- Consigne 1: Recopiez tel quel le passage de l'extrait sur la plainte du Maroc, depuis « Le Maroc évite » jusqu'à « dans ce journal. ».
- Consigne 2: Réécrivez en plus court le paragraphe de l'extrait sur la plainte du Maroc qui commence par « Le Maroc évite la possibilité », sans perdre ses faits principaux.

- Extrait du texte:
━━━━━━━━━━━━━━━━━━━━

Le Maroc évite la possibilité de réclamer une rectification des déclarations jointes à la plainte, en assurant, d’une part, que les propos du journaliste « dépassent le cadre de la critique politique légitime » et, d’autre part, en considérant que, dans ce cas, Cembrero se présente « comme une victime » et non comme un professionnel. « Le défendeur s’est placé juridiquement dans l’obligation de prouver que le Royaume du Maroc est responsable de l’espionnage allégué ou, au contraire, de le nier ou de le rétracter », affirme-t-il. Le plaignant se réfère à divers articles et déclarations du journaliste, dont une chronique également publiée dans ce journal.

━━━━━━━━━━━━━━━━━━━━

- Contenu affiché:
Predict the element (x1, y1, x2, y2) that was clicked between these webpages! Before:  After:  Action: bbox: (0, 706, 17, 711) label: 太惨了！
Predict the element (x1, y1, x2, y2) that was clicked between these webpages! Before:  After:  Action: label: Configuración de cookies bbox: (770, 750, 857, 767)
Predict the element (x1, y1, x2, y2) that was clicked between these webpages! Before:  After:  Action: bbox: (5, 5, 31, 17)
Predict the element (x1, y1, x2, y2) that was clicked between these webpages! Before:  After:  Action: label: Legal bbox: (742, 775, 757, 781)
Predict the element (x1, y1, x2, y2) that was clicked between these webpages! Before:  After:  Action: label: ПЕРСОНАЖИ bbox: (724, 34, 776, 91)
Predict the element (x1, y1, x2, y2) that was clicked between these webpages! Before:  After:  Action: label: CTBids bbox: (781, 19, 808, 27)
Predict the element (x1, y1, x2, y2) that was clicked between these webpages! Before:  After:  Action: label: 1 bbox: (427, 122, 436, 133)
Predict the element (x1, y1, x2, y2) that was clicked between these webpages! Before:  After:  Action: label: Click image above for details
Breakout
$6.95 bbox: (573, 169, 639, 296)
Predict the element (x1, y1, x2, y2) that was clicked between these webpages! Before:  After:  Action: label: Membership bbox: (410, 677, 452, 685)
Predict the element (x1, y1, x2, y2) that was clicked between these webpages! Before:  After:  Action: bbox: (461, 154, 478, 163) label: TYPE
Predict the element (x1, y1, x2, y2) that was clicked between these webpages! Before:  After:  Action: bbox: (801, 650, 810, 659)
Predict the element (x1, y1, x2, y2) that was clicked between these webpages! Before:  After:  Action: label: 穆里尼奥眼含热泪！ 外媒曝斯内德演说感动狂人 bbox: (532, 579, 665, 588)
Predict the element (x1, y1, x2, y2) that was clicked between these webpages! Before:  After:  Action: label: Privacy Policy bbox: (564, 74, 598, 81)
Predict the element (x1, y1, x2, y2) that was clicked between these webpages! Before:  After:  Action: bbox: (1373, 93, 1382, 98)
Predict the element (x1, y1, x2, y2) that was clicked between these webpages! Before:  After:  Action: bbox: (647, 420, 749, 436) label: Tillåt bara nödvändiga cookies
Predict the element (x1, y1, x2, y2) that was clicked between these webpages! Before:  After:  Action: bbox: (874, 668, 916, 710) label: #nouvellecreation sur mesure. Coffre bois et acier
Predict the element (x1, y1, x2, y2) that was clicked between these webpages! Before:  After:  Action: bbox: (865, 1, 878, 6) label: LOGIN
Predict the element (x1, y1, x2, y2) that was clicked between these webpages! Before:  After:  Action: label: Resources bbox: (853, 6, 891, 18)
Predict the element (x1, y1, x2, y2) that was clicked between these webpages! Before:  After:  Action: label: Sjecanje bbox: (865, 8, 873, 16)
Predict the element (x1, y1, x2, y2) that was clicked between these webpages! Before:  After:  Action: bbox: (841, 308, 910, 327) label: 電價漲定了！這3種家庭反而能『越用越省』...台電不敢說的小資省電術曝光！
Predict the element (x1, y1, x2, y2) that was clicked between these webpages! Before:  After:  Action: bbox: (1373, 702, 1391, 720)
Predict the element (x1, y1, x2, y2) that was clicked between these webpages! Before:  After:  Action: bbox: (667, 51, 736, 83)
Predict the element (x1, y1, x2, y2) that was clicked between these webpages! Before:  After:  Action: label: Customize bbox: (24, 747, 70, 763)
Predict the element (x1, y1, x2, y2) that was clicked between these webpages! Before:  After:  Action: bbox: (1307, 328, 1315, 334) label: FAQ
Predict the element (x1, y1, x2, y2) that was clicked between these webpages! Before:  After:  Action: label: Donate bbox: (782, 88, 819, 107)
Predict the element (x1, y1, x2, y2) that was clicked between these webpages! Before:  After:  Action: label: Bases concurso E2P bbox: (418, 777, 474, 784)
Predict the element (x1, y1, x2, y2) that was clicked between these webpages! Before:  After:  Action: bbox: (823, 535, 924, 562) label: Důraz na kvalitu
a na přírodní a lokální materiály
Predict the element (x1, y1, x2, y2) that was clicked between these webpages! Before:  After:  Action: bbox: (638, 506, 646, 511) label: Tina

━━━━━━━━━━━━━━━━━━━━

- Réponse 1:
Le Maroc évite la possibilité de réclamer une rectification des déclarations jointes à la plainte, en assurant, d’une part, que les propos du journaliste « dépassent le cadre de la critique politique légitime » et, d’autre part, en considérant que, dans ce cas, Cembrero se présente « comme une victime » et non comme un professionnel. « Le défendeur s’est placé juridiquement dans l’obligation de prouver que le Royaume du Maroc est responsable de l’espionnage allégué ou, au contraire, de le nier ou de le rétracter », affirme-t-il. Le plaignant se réfère à divers articles et déclarations du journaliste, dont une chronique également publiée dans ce journal.

- Réponse 2: Le Maroc écarte l'idée de demander une rectification des déclarations jointes à sa plainte. Il estime que les propos du journaliste dépassent la critique politique légitime et que Cembrero se présente en victime, pas en professionnel. Selon lui, le défendeur s'est donc mis dans l'obligation de prouver que le Royaume est responsable de l'espionnage allégué, ou bien de le nier ou de se rétracter. La plainte cite plusieurs articles et déclarations du journaliste, dont une chronique publiée dans ce journal.